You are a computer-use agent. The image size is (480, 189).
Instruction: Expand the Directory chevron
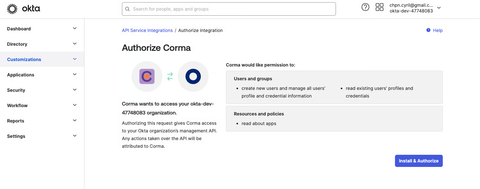click(75, 44)
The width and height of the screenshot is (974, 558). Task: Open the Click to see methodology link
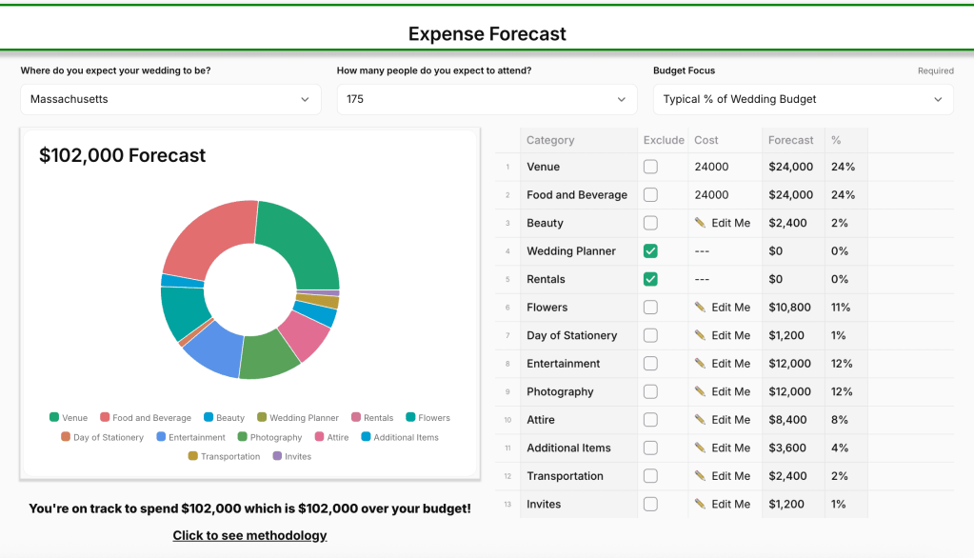click(249, 535)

◆ ◆ ◆ ◆ ◆ ◆ ◆

> Exercise directions
Output, exactly and without pictures, the span of lines that starts at the line containing "The width and" and ends at the last line above.

> Answer for the task
The width and height of the screenshot is (974, 558). Task: Open the Click to see methodology link
click(249, 535)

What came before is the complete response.